++++ DATA PROVIDED ++++

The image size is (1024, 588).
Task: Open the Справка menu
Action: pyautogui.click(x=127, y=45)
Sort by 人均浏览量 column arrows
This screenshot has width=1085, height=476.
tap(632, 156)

++++
++++ DATA PROVIDED ++++

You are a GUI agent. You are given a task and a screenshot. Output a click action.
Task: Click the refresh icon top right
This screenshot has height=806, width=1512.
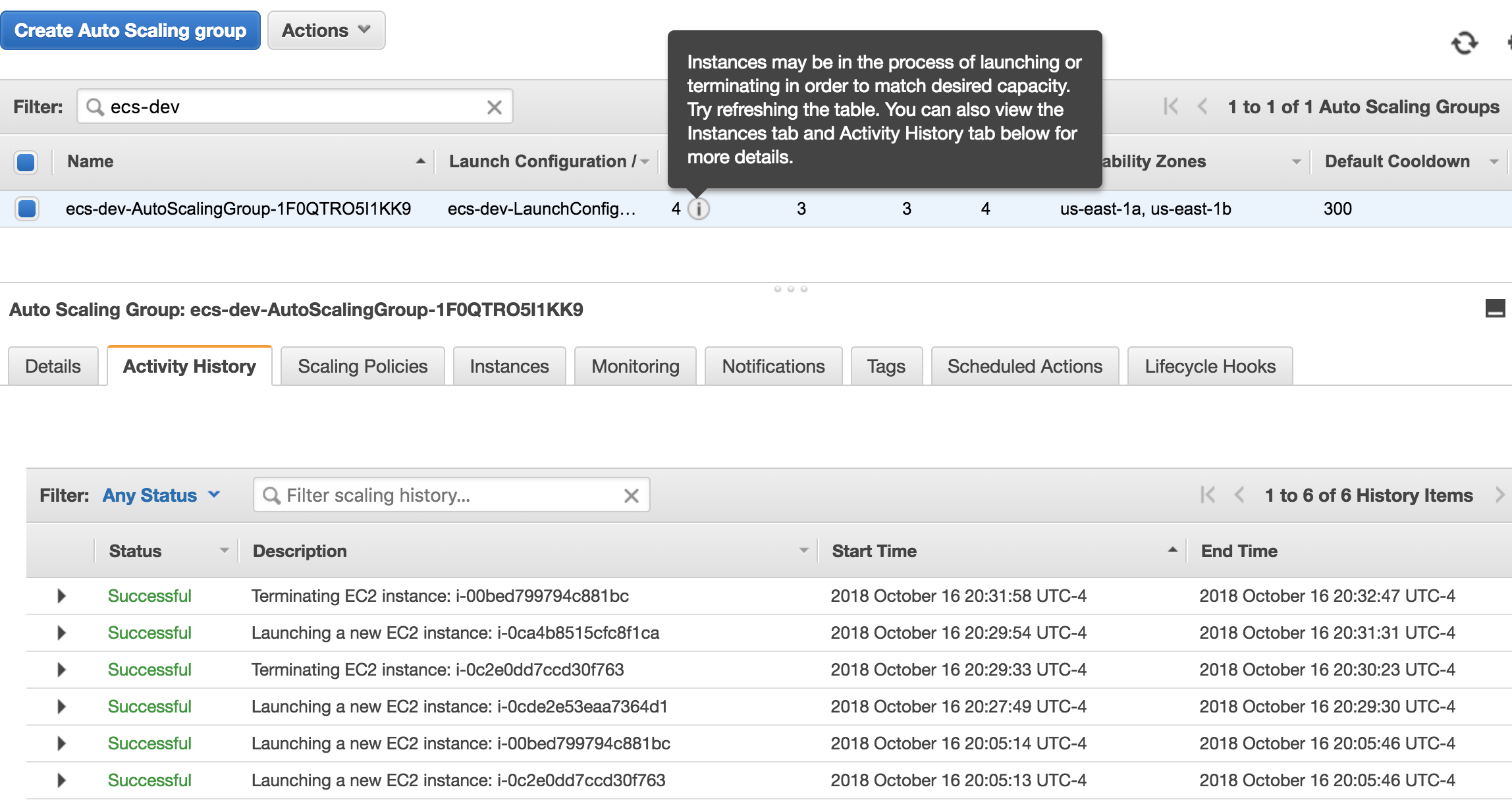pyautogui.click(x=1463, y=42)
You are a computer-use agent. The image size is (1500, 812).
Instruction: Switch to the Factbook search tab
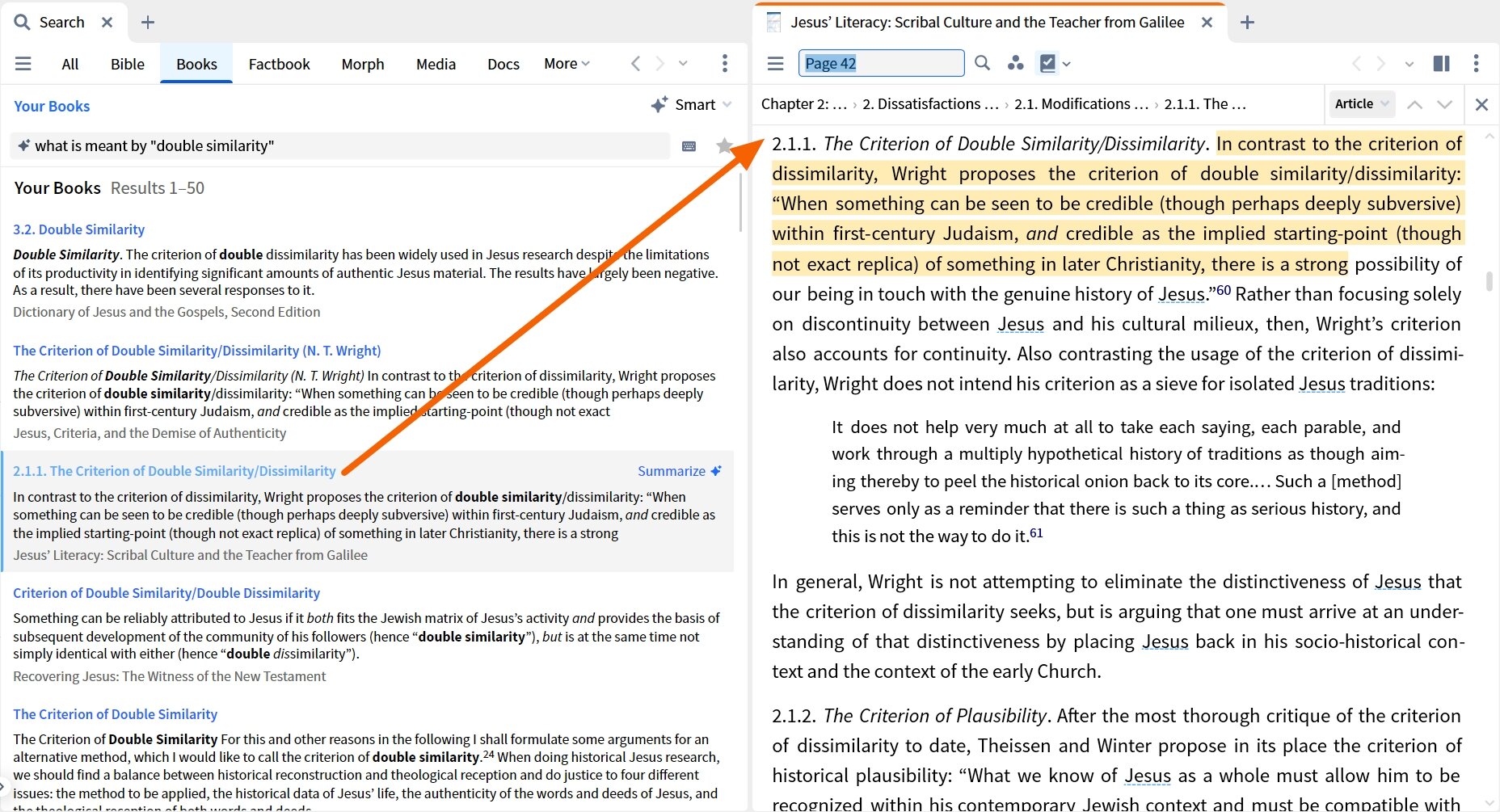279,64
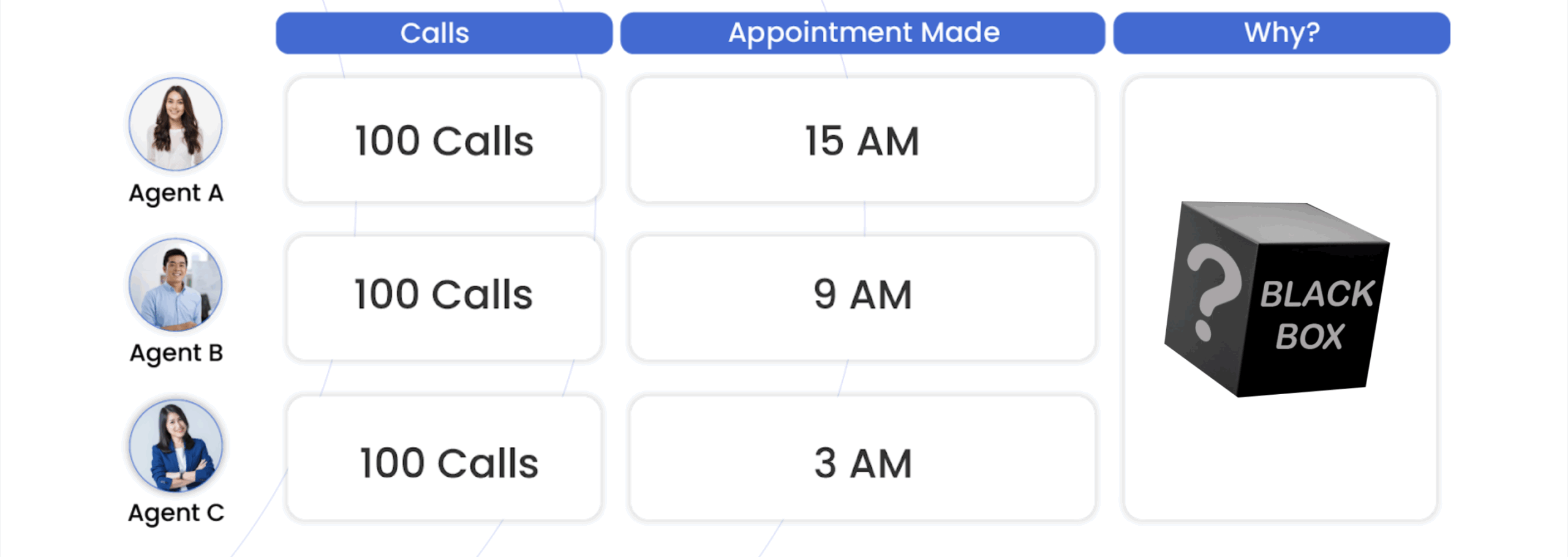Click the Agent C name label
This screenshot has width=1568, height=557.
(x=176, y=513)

++++

• ABOUT THIS TASK:
Using the records above, print exactly the lines between the ones containing "You are a GUI" and "You are a computer-use", inclusive, and nothing else; no pictures.

• RESPONSE:
You are a GUI agent. You are given a task and a screenshot. Output a click action.
Task: Click the refresh icon top right
This screenshot has height=806, width=1512.
pyautogui.click(x=1463, y=42)
You are a computer-use agent. The image size is (1500, 812).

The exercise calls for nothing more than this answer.